• EXERCISE DETAILS: Where does the word "computer" appear in the entries below? Copy each line that holds it.

• RAW DATA:
----------

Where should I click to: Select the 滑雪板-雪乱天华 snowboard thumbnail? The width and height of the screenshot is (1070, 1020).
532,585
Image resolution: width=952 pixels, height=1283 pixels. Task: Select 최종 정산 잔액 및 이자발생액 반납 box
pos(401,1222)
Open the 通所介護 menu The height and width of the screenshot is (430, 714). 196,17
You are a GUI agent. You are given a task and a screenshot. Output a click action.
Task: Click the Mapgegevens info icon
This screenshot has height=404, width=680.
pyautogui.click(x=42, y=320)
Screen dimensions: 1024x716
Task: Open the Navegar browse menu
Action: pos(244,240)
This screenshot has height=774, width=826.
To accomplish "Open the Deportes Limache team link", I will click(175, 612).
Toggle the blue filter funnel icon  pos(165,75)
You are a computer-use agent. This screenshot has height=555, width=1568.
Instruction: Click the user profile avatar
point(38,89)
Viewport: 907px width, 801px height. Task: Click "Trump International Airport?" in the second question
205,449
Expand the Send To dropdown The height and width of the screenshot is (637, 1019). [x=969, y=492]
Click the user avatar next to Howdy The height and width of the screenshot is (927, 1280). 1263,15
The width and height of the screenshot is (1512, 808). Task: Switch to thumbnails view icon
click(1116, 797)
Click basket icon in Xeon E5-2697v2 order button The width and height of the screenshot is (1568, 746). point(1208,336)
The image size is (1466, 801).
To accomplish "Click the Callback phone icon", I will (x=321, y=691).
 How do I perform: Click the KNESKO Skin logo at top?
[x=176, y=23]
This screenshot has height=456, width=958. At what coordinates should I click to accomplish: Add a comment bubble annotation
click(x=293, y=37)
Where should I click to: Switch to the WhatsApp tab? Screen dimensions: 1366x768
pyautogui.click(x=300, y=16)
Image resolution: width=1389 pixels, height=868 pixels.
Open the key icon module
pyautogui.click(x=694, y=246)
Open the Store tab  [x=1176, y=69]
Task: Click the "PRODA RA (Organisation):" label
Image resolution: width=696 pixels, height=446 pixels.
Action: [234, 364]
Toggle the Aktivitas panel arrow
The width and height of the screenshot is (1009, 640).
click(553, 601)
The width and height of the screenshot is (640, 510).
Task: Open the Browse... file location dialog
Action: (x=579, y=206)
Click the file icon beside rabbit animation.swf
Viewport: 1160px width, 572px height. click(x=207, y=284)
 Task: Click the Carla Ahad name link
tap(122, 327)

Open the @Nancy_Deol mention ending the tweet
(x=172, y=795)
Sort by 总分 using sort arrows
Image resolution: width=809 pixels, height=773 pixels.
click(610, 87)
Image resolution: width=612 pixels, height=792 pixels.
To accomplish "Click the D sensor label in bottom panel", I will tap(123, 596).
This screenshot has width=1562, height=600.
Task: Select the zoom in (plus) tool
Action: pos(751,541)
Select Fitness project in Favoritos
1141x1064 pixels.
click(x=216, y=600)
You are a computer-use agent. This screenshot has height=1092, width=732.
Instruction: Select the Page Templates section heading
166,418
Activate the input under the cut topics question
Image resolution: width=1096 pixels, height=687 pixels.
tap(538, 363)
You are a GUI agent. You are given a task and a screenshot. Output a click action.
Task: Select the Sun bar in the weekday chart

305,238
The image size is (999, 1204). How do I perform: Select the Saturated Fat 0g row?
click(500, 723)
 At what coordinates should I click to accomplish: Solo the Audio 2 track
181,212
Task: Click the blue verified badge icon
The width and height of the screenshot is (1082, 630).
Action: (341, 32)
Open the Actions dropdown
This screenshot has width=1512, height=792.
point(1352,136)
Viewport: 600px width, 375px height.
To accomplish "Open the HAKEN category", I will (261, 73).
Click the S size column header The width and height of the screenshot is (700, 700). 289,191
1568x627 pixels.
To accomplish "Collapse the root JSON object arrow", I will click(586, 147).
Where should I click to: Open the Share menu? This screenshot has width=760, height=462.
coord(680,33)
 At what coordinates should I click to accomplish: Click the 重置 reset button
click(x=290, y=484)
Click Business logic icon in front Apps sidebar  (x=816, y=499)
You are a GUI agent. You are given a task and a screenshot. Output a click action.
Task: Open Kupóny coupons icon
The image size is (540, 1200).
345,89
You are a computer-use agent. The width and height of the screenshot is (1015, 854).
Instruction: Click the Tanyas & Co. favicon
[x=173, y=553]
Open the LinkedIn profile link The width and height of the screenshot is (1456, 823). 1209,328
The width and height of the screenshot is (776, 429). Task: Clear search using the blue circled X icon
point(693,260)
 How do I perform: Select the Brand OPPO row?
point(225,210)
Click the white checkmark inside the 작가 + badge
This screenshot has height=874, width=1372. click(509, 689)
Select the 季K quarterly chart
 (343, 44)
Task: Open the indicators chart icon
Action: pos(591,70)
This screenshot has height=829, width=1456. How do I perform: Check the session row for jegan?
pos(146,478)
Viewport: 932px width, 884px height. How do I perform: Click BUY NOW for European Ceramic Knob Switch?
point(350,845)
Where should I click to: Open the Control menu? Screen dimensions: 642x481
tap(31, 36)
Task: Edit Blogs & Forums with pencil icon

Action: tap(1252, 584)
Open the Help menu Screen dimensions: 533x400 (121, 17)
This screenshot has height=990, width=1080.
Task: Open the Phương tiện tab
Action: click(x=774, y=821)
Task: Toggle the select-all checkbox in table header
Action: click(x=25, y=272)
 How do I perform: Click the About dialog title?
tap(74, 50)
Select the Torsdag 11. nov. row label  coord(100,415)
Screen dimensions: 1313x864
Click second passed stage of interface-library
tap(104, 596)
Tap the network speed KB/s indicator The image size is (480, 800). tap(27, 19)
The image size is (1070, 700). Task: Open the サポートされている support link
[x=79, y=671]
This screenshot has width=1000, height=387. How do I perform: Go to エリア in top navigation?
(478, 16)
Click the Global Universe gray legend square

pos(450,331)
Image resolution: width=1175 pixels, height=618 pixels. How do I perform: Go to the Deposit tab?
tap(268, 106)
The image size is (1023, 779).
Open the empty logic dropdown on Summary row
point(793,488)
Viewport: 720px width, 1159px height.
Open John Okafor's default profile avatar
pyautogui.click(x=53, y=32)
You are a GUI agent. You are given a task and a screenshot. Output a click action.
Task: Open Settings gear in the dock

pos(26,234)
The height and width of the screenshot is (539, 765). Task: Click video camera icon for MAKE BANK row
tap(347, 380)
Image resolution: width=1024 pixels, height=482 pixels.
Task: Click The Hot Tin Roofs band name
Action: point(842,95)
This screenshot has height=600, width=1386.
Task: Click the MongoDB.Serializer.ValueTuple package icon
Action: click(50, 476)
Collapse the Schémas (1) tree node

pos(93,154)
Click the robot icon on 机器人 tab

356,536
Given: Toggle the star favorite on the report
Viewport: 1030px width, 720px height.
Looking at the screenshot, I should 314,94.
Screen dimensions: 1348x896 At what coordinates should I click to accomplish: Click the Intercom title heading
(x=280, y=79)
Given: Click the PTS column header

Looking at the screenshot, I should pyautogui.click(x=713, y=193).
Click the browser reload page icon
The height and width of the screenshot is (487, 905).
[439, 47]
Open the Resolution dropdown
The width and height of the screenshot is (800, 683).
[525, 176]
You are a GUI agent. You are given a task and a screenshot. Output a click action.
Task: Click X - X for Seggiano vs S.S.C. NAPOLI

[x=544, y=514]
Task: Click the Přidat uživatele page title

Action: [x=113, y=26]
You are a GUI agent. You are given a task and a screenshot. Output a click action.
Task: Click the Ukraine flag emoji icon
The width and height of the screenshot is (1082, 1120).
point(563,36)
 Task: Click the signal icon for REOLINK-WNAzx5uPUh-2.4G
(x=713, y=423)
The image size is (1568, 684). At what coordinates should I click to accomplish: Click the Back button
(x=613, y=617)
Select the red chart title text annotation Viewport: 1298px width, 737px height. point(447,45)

----------

• COMPLETED TASK:
You are a computer-use agent. This screenshot has height=555, width=1568.
You are a computer-use agent. This screenshot has height=1092, width=732.
You are a computer-use agent. The width and height of the screenshot is (1015, 854).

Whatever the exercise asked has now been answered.